═══ RECORDS FOR THIS EXERCISE ═══

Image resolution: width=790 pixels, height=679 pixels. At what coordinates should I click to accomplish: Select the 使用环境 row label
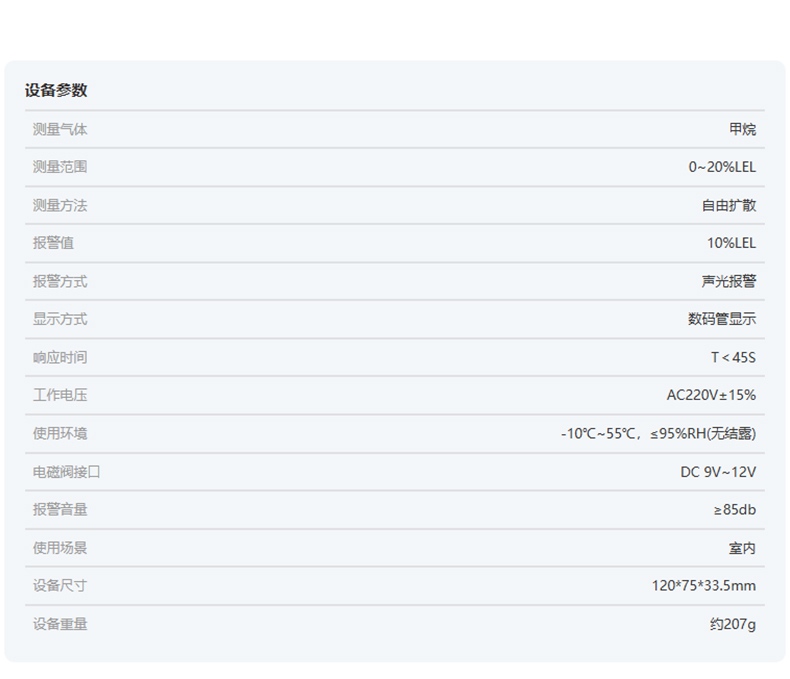click(60, 433)
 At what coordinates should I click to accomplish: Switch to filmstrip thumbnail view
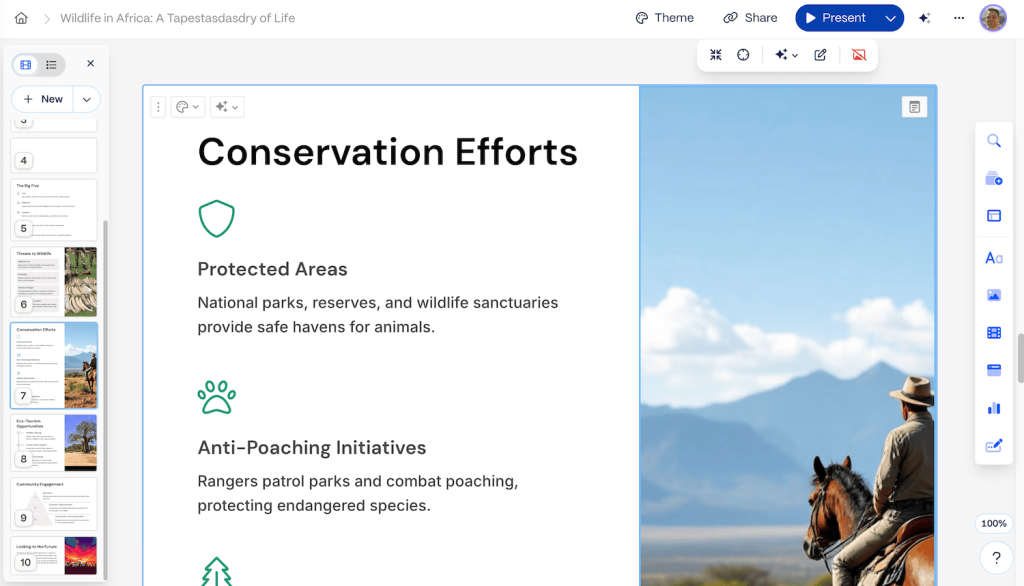(26, 65)
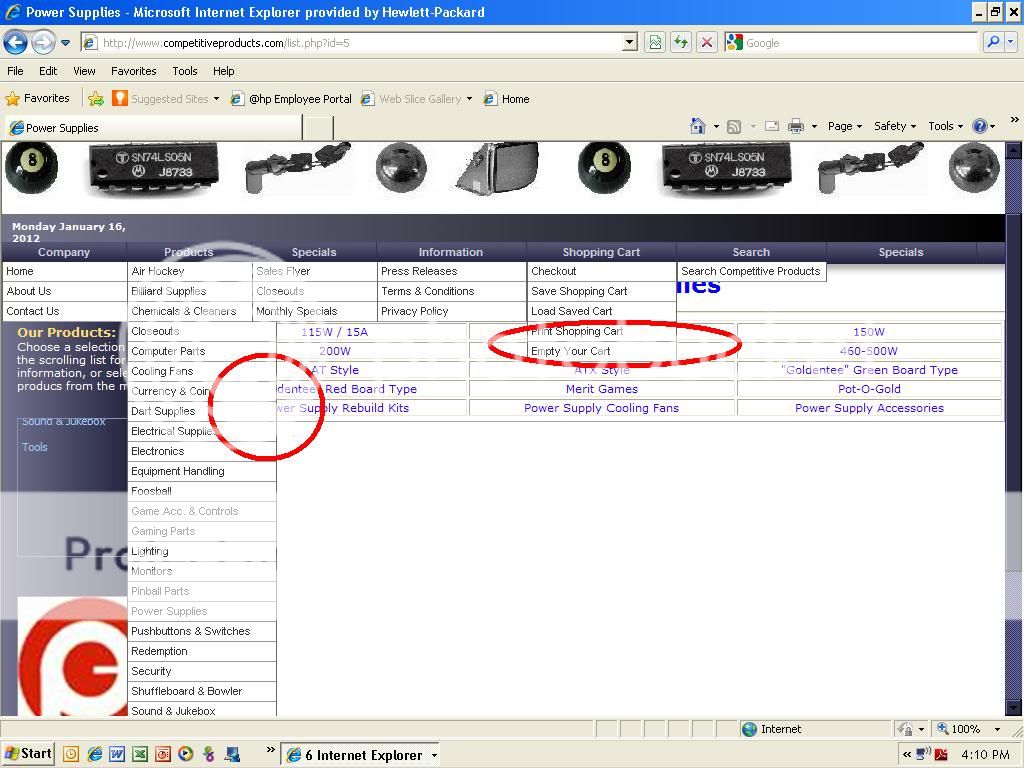Viewport: 1024px width, 768px height.
Task: Click the Print icon in command bar
Action: [796, 126]
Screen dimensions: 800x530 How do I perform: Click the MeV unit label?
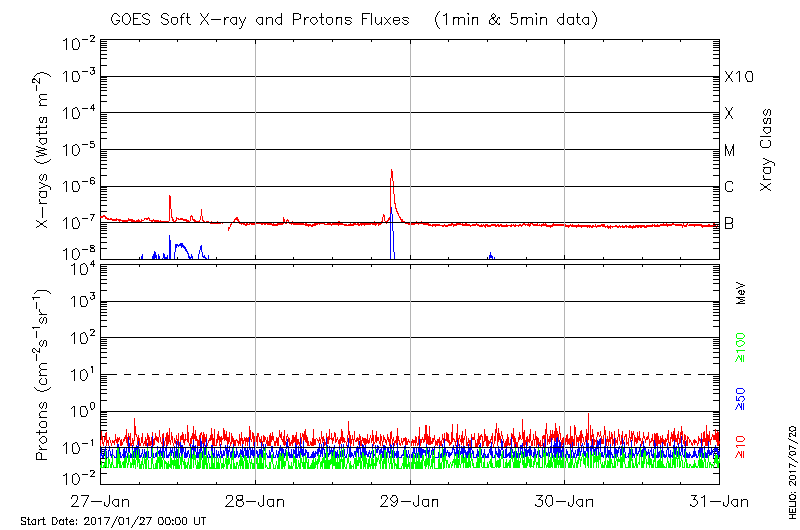(x=742, y=295)
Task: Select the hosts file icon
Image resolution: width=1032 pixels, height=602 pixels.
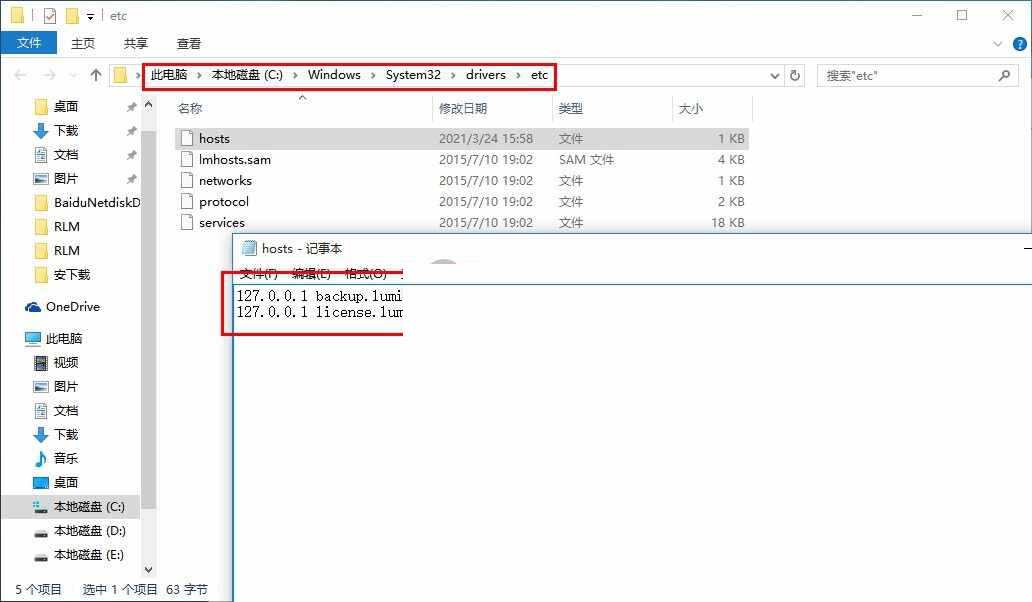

═══

▶ [PROBLEM STATEMENT]
Produce an exact copy of every line above, with the images left out.

▶ [YOUR SOLUTION]
Image resolution: width=790 pixels, height=679 pixels. At what coordinates should I click to accomplish: Select the 使用环境 row label
click(60, 433)
 At what coordinates should I click to accomplish: Switch to filmstrip thumbnail view
(26, 65)
Viewport: 1024px width, 768px height.
Task: Click the Print icon in command bar
Action: [796, 126]
Screen dimensions: 800x530 How do I perform: Click the MeV unit label?
(x=742, y=295)
Task: Select the hosts file icon
Image resolution: width=1032 pixels, height=602 pixels.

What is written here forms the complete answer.